Revista Libros
Nunca he sido gran defensora de aquello de “bien está lo que bien acaba”, quizá porque me parece tan solo una variante optimista y bienintencionada del muy expeditivo “el fin justifica los medios”. Sí estoy conforme, en cambio, al menos en lo que a literatura se refiere, con un posible corolario del primero, “mal está lo que mal acaba”. Y es que, como dijo ya hace más de dos milenios el maestro Aristóteles, un mal final es capaz de hundir en la miseria cualquier historia, por mucho que esta haya podido ofrecer. Viene esto a propósito de la última novela de McEwan, Operación Dulce,sobre la que, como mi buen amigo Milo Krmpotic’, llevo algunos días vacilando.
────────────────────────────────────────
# TAREAS Y EJERCICIOS
**A)** Según el texto mostrado, ¿qué título lleva la última novela de McEwan?
**B)** Reescriba el fragmento del texto mostrado que va desde "Revista Libros" hasta "algunos días vacilando.", sustituyendo "Aristóteles" por "Platón".
Para resolver lo que se pide, utilice exclusivamente el texto mostrado.
────────────────────────────────────────
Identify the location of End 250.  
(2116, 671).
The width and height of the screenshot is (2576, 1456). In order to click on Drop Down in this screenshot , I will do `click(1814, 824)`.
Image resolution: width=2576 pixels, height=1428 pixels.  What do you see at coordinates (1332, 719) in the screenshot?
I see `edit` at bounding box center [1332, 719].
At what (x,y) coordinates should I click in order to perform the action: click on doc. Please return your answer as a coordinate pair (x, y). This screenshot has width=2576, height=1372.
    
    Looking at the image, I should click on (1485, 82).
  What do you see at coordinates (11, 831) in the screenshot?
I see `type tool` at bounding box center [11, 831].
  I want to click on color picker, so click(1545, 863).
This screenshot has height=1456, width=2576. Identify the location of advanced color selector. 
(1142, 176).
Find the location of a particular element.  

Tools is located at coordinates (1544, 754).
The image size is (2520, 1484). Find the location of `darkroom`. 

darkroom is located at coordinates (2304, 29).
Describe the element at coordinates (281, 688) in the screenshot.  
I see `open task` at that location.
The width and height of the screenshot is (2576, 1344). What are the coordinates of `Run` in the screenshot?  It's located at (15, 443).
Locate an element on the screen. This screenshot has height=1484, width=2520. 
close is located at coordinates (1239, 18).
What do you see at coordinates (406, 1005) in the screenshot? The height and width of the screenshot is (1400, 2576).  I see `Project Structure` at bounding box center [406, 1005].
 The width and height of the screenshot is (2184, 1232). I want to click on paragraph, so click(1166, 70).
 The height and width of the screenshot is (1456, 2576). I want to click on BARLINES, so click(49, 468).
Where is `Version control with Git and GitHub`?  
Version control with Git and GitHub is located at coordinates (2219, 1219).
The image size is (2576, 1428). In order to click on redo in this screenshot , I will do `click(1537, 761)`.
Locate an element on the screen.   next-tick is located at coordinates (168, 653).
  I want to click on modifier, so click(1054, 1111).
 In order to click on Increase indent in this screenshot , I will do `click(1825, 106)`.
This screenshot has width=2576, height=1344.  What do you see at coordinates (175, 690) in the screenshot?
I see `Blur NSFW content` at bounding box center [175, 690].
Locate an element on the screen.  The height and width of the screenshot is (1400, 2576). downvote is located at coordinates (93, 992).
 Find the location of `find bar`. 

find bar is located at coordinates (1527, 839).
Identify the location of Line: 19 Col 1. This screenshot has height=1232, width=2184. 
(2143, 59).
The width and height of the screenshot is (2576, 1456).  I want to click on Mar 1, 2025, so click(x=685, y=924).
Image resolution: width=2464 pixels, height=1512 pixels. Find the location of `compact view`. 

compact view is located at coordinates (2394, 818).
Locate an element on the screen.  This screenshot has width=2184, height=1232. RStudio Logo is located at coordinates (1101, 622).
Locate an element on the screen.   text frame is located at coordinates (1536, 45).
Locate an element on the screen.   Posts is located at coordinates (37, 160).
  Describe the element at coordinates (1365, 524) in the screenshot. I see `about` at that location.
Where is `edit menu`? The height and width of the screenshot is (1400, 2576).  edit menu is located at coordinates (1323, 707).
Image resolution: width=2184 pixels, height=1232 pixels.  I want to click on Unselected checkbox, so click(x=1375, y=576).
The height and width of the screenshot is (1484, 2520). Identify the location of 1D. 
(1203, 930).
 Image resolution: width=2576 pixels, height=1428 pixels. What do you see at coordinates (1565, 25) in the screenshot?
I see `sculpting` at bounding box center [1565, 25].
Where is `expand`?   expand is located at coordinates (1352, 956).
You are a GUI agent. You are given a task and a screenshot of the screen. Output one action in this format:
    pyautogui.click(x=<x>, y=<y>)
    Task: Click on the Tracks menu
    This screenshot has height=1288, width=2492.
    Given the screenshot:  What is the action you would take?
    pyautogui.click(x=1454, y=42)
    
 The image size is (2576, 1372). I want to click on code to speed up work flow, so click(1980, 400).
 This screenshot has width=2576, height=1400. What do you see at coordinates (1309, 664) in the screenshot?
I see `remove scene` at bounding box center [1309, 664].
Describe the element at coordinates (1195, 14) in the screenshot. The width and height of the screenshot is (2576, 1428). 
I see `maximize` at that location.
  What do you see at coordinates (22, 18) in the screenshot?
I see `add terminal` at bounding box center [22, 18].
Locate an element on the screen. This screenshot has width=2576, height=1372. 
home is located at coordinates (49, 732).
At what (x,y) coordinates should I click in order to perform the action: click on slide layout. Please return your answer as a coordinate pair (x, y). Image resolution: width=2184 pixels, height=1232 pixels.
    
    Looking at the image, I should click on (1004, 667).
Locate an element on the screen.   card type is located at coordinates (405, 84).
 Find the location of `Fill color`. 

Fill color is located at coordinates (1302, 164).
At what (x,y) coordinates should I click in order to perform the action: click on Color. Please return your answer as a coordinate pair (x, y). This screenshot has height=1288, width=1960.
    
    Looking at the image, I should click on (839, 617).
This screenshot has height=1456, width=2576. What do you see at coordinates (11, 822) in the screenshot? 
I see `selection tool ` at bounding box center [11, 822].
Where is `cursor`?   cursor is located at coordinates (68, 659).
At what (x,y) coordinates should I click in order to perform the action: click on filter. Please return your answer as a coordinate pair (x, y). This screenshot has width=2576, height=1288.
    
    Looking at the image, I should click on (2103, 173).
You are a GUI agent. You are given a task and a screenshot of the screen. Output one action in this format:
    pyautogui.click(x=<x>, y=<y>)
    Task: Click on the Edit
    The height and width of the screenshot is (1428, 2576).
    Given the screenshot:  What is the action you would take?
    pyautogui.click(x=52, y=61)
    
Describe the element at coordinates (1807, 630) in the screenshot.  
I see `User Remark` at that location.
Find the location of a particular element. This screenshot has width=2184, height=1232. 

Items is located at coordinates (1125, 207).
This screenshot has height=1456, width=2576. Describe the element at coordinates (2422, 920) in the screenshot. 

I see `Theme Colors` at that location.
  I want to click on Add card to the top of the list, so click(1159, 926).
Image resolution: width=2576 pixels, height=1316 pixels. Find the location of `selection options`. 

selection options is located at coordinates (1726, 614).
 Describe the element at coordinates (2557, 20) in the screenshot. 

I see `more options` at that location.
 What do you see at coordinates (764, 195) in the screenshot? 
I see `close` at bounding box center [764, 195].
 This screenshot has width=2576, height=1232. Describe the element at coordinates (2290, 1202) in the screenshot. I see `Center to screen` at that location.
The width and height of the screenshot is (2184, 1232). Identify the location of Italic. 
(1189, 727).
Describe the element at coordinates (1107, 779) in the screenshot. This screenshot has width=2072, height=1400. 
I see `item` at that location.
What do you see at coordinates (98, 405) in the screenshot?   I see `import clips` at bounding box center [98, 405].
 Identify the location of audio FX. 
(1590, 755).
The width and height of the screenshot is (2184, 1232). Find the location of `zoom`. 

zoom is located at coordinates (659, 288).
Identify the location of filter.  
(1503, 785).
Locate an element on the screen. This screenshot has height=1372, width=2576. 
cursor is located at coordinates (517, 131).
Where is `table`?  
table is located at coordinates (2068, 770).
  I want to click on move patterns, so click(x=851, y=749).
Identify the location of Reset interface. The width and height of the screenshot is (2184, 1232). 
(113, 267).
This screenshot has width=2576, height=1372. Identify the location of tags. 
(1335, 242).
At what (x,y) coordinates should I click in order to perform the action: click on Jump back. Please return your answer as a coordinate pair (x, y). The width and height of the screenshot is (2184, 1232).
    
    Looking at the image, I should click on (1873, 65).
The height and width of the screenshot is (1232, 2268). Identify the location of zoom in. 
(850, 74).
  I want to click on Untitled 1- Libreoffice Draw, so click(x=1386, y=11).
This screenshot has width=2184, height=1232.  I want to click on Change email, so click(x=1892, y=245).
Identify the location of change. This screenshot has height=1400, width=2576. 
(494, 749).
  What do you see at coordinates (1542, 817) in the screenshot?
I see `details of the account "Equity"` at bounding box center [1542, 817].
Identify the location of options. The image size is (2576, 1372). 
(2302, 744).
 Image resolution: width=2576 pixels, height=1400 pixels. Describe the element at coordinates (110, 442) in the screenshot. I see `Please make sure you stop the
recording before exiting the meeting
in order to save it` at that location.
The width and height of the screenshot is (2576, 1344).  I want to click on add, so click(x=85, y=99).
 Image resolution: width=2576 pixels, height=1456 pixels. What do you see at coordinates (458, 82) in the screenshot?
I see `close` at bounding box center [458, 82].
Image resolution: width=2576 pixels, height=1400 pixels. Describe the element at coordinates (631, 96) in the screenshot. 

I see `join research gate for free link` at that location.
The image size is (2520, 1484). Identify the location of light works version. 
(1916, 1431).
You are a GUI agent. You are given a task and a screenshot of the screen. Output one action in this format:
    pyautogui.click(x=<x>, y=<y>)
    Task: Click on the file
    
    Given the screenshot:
────────────────────────────────────────
# RESPUESTAS
**A)** Operación Dulce.

**B)**
Revista Libros
Nunca he sido gran defensora de aquello de “bien está lo que bien acaba”, quizá porque me parece tan solo una variante optimista y bienintencionada del muy expeditivo “el fin justifica los medios”. Sí estoy conforme, en cambio, al menos en lo que a literatura se refiere, con un posible corolario del primero, “mal está lo que mal acaba”. Y es que, como dijo ya hace más de dos milenios el maestro Platón, un mal final es capaz de hundir en la miseria cualquier historia, por mucho que esta haya podido ofrecer. Viene esto a propósito de la última novela de McEwan, Operación Dulce,sobre la que, como mi buen amigo Milo Krmpotic’, llevo algunos días vacilando.